Now that seems like nothing because I’m teetering on the cliff of losing my job and my whole career, pivot or not.
“Of course I didn’t watch sports. Hello?”
She follows me as I wheel my luggage the last few feet of its journey into my bedroom and plop down onto my squeaky bed, lying flat on my back. I wonder why I decorated this space in shades of beige and pull the lone pop of color in the form of a red pillow over my belly and hold on.
“Guess you’re tuckered out from the excitement of Vegas. Tell me all about it. Did you follow my advice?” She grins as she bounces onto the foot of my bed, and I can’t help grinning back, though I prefer to hold off letting loose the damned-up story of my Vegas weekend for as long as possible.
There’s no question that I’m going to tell my best friend since forever the full unvarnished truth.
We grew up together in a small town called Littleton in New Hampshire, where my parents still run their diner and her father is still the minister of the church that Kat made famous with her award-winning voice in the choir.
I talked her into moving to the big city of Portsmouth, NH—we’re talking relative to our hometown of two thousand—after I graduated from law school and landed my job with the Jett Agency.
Their office is in New York, but most of us work remotely in cities where our client athletes play and live.
I was lucky to get assigned to Portsmouth and, of course, Brody Holden.
Among other duties, I was assigned to be Brody’s official hand-holder because he was only nineteen when we signed him and he was drafted.
I take in a deep breath. He’s right. We did kind of start out together. That seems like a lifetime ago instead of only a year.
She shakes my foot in impatience like she used to when we were kids to get the story out of me. I always liked to take my time and think about what to say, to control the narrative, as they say in the business. Now she’s all giddy with excitement, anticipating some wild story.
“How were the parties? I bet people were all dressed up and glamorous. Did you see anyone famous? Tell me the wildest thing you did.” This demand is the follow-up to her advice that I should do something wild. In fact, she made me promise.

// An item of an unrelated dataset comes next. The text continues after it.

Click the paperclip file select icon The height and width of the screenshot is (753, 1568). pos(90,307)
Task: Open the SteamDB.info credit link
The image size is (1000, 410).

My smile expands with satisfaction. Because no matter how much trouble I could be in, no matter how precariously I’m balanced on the edge between total success and total failure, I can tell my friend that I kept my promise to do something wild with spectacular success.
“What’s the one most wild thing Vegas is known for?” I ask.
She scrunches her brows. “I don’t know—quickie chapel weddings?”
I nod. “Exactly—”
She screeches and covers her mouth in shock, then horror, and then bursts into laughter, shaking me as if that will rattle the real story from me.
“You didn’t?”
I shake my head, and she snorts and swats my leg.
“You jerk! Don’t tease me like that; I nearly had a heart attack.”
“You’re right. I didn’t get married. Not exactly…” I pause as jittery nerves sneak up on me and my tummy levitates. The butterflies are back, and they all seem to have taken flight at once.
“What do you mean by not exactly?” She lowers her voice and stills.
I gulp, suddenly nervous to admit the crazy truth even to my best friend, who I know will absolutely not judge me no matter what.
“Tell me,” she prompts, her voice serious, her hand finding mine and squeezing it to reassure me.
“I faked a quickie Vegas marriage.”
She opens her mouth, then closes it, her forehead furrowing and her brows knitting together like a zipper. “That’s… something. More weird than wild—”
“That depends on who I’m pretending to be married to, doesn’t it? And depends on who we told about it—”
Her brows go back to zipped. “I don’t understand. What are you talking about?”
I take a deep breath. “I’m pretending to be married to Brody Holden, and we told the press—”
She leaps off the bed and screeches. “You what?”
Because even my allergic-to-sports friend knows who Brody Holden is.